2020 Scenario: OPEC May Be Replaced

January 12, 2004

It’s 2020, and the energy ministers of the Organization of Gas-Exporting Countries, known as OGEC, the umbrella for the dozen or so nations which dominate the market, gather in Madrid for their annual get-together to determine production quotas and price levels for the new primary energy source that fuels the global economy , natural gas, or more specifically, liquefied natural gas, known as LNG.

That scenario may seem somewhat fanciful right now, but the emergence of a partner, possibly even a successor, to the Organization of Petroleum Exporting Countries, OPEC, which has dominated the world”s energy market since the 1970s, is on the cards as the natural gas business, particularly the Gulf-based LNG sector, is set to expand into a global boom with the US as the dominant market. The worldwide shift toward LNG will bring in its wake profound political and economic changes in many parts of the world, providing a lifeline for the economies of some Gulf states whose oil production is sliding into decline as fields are exhausted. “The international trade in gas delivered by pipeline and tanker, will rival the scale and complexity of today’s petroleum market,” said Edmund O”Sullivan, editor-in- chief of the Middle East Economic Digest.”The world gas price will then become as important to Middle East economies as the world oil price.

Logic suggests that exporters will want to coordinate strategies to prevent a gas price collapse. Whisper it those who dare: an OPEC for gas may soon be on the world energy agenda,” he added. In December, some of OPEC’s most important member states shifted their attention from crude oil to LNG exports at a conference convened by the administration of the US President George W. Bush to boost US imports of the refrigerated fuel. The United States is without doubt the key market for LNG, currently accounting for one-quarter of the natural gas consumed in the world every day. The Americans are increasingly concerned about the security of their energy supplies, and have long sought to undermine OPEC’s influence in the oil market. While OPEC largely controls global oil supplies and prices, the Bush administration would like to see competition blossom among LNG exporters. Non-OPEC producers like Russia, Norway, Trinidad, Australia and Oman, are looking at LNG exports to generate new revenue. “It’s in our interest to develop as many international sources as possible” for US imports of LNG, US Energy Secretary, Spencer Abraham, said at the conference in Washington. “LNG is clearly going to be a large factor in the world’s future energy equation,” he said.
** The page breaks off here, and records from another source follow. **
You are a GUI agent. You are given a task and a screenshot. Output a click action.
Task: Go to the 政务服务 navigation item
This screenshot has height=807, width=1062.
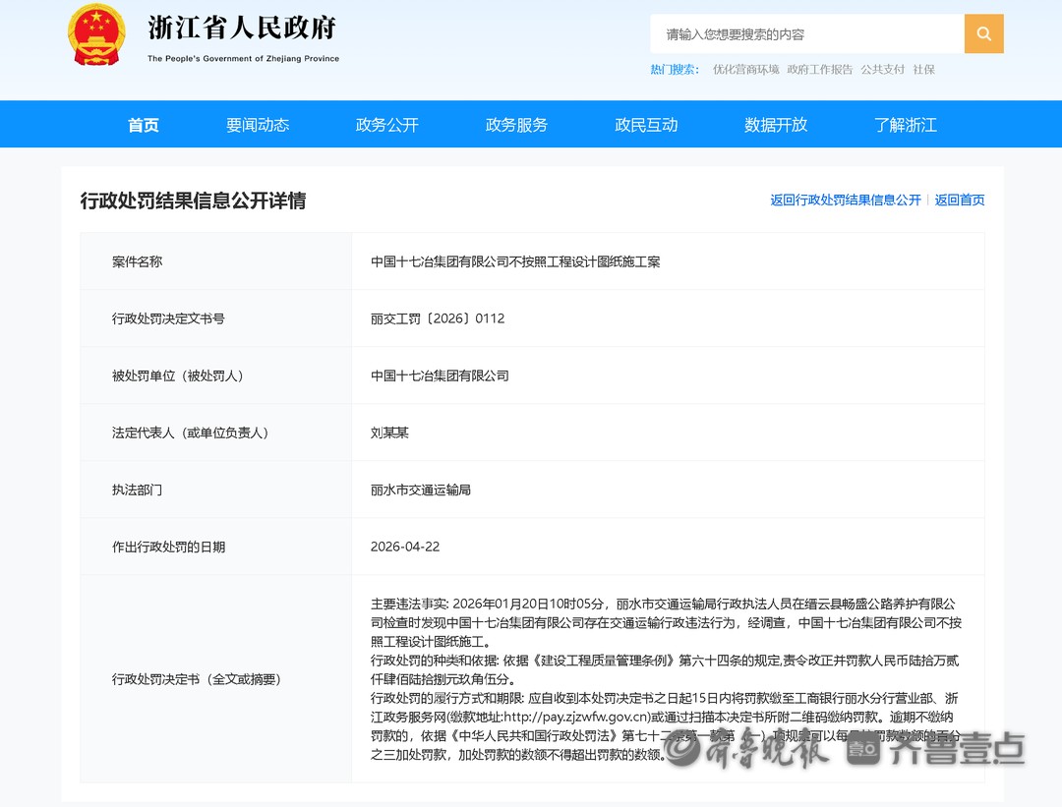click(516, 125)
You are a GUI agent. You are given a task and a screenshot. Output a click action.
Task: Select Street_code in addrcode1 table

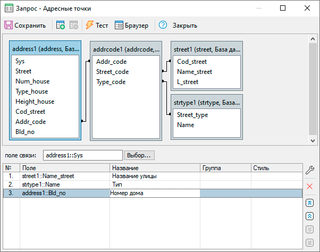113,72
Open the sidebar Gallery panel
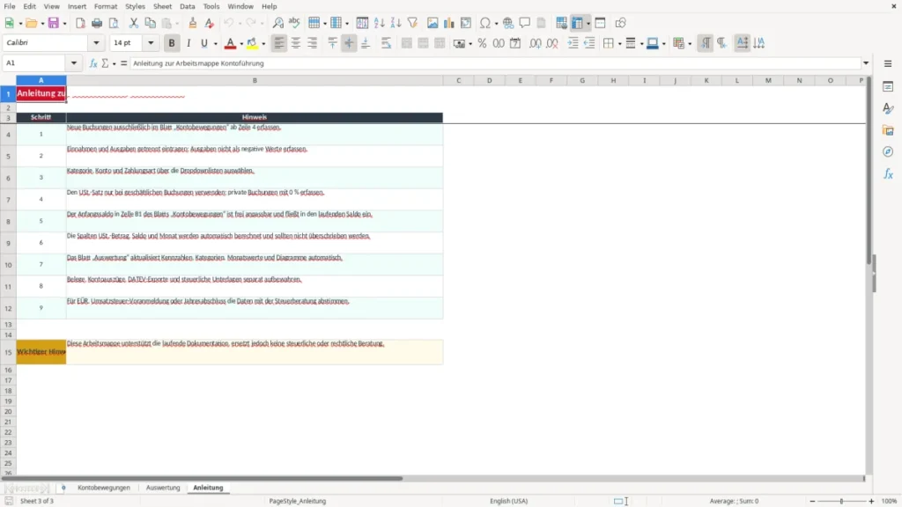902x507 pixels. pos(888,130)
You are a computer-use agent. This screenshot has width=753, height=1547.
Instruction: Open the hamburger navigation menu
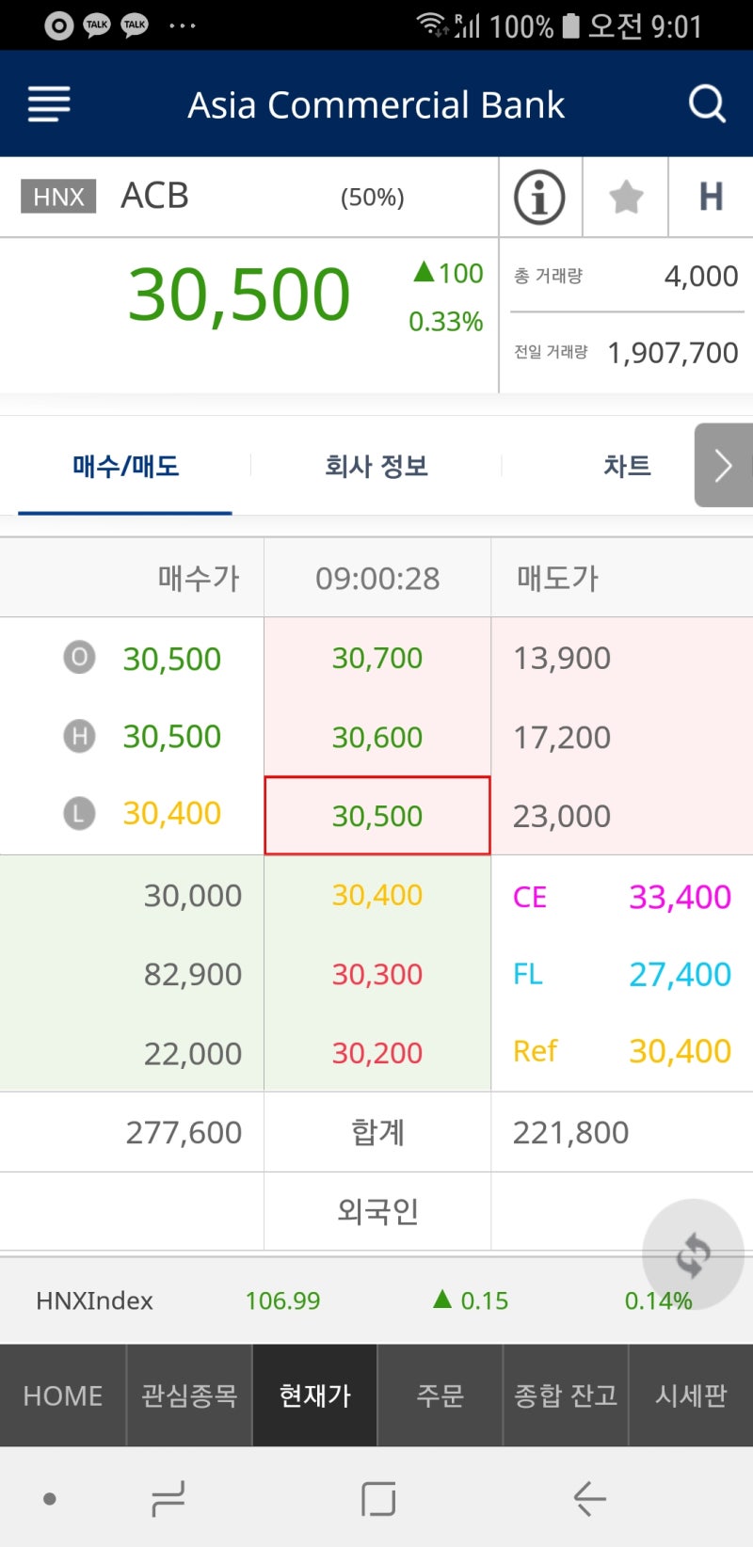[48, 104]
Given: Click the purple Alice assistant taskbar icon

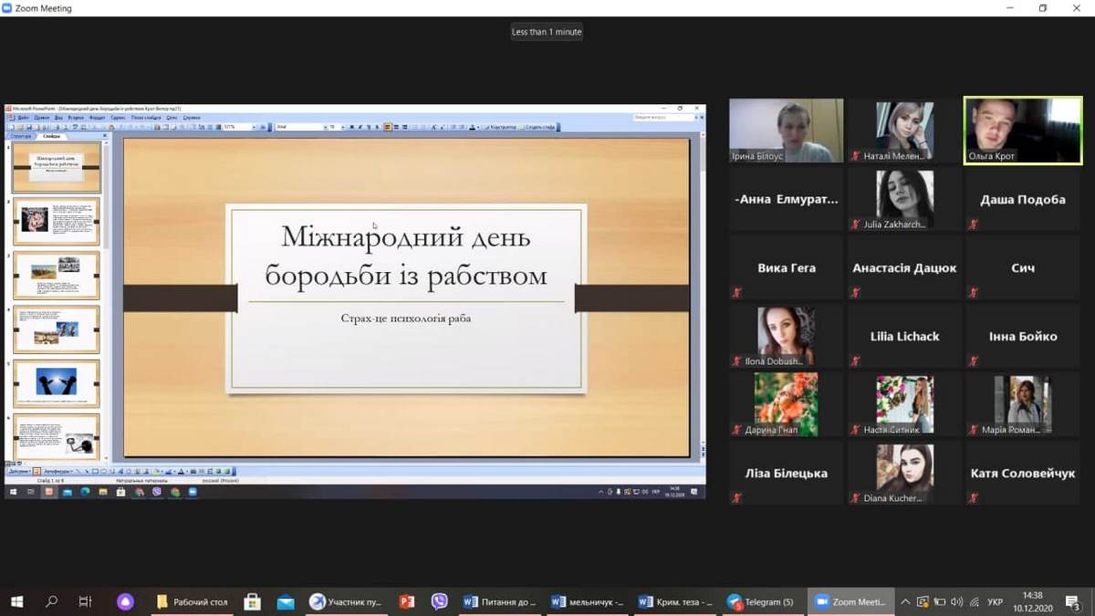Looking at the screenshot, I should [x=126, y=602].

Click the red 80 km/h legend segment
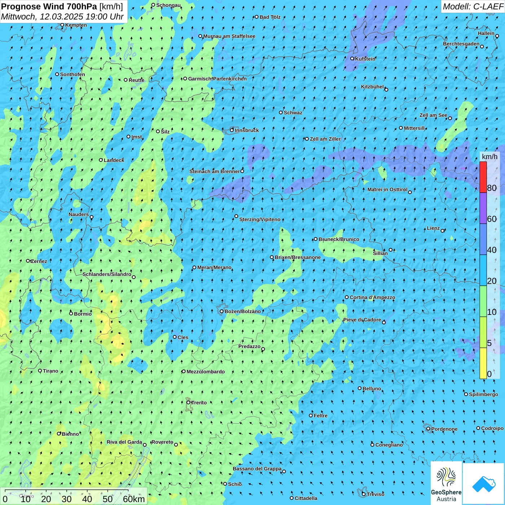pos(483,177)
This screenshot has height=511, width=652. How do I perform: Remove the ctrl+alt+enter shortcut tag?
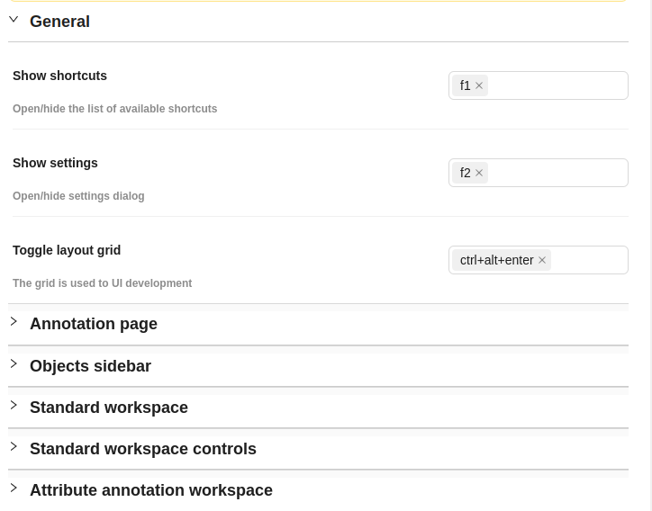(542, 260)
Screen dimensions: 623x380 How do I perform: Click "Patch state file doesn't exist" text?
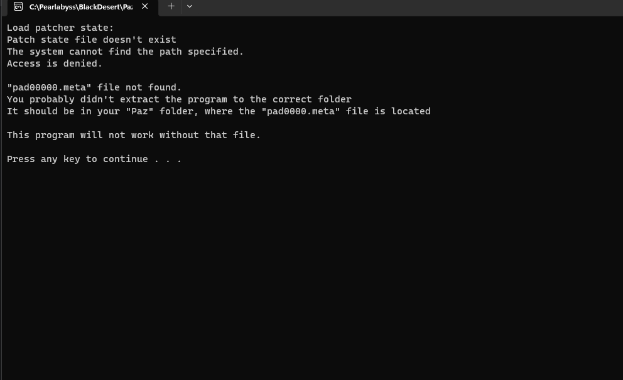[x=92, y=40]
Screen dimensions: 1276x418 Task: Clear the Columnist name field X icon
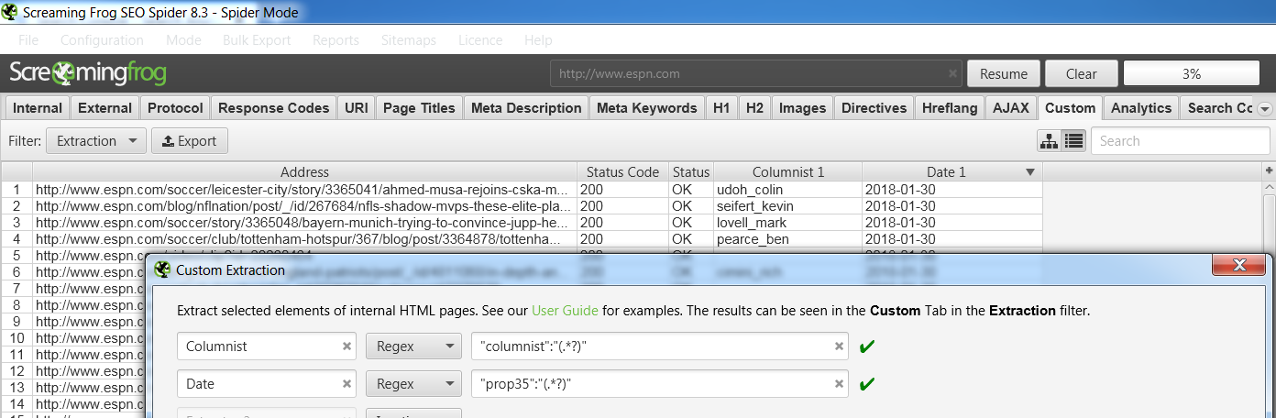(x=347, y=347)
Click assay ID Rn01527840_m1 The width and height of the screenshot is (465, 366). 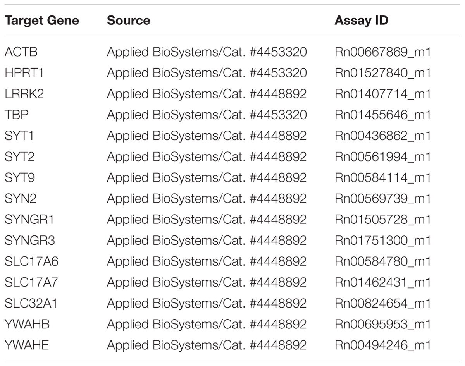click(x=383, y=73)
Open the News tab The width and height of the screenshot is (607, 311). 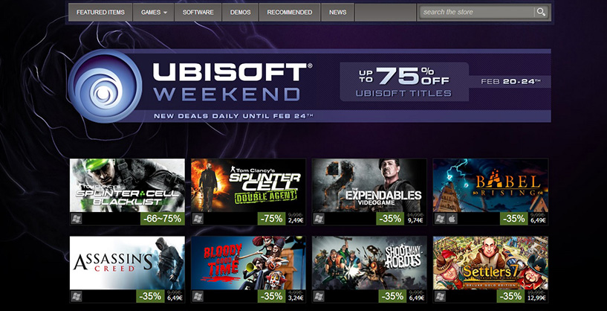click(337, 13)
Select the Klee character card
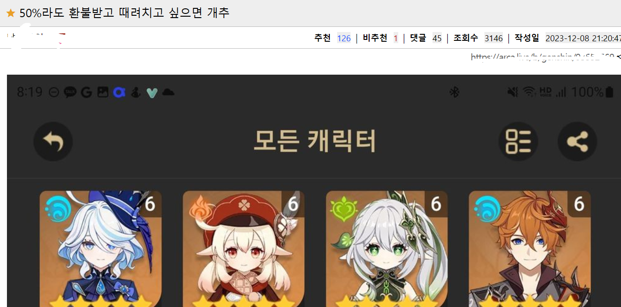The height and width of the screenshot is (307, 621). [x=244, y=249]
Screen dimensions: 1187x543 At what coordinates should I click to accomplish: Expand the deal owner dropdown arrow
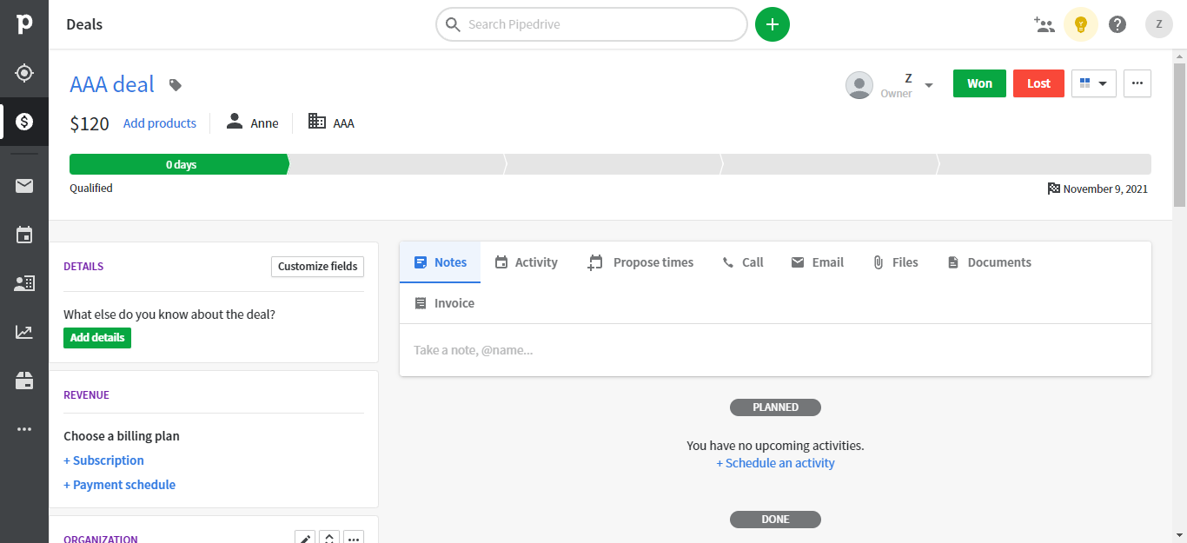(929, 83)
The first commercial LNG project was launched in the mid-1960s, with modest sales by Algeria to Britain and France. After the 1973 oil crisis, LNG got a major boost, particularly from Japan, which wanted to drastically reduce its dependence on Middle Eastern oil. In September, the US Department of Energy predicted that LNG would account for 15 per cent of US gas consumption by 2025, compared to 1 per cent in 2002. US demand for natural gas is projected to grow by 23 per cent over the same period, and the forecasts for Europe and Asia are just as striking. Gas provides about one-quarter of the total energy for the US economy. In Europe, the figure is 20 per cent and rising, mostly with gas piped from Russia, which has 30 per cent of the world’s known reserves and probably a lot more under the frozen and largely unexplored north. Qatar and Iran share another 25 per cent in the vast North Field/South Pars field in the southern Gulf. Next comes Saudi Arabia and the United Arab Emirates with sizeable reserves. For the UAE, with 212 trillion cubic feet of gas, mostly in Abu Dhabi, the gas fields will fill the economic gap left by the emirates’ declining oil fields. Even Oman, whose modest oil production is also in the decline, has used LNG exports , worth some $1.2 billion in 2002 , to offset falling oil revenue. Daniel Yergin, author of the definitive book on the oil business, The Prize: The Epic Quest for Oil, Money and Power, published in 1991, calls the emerging LNG market “The Next Prize.”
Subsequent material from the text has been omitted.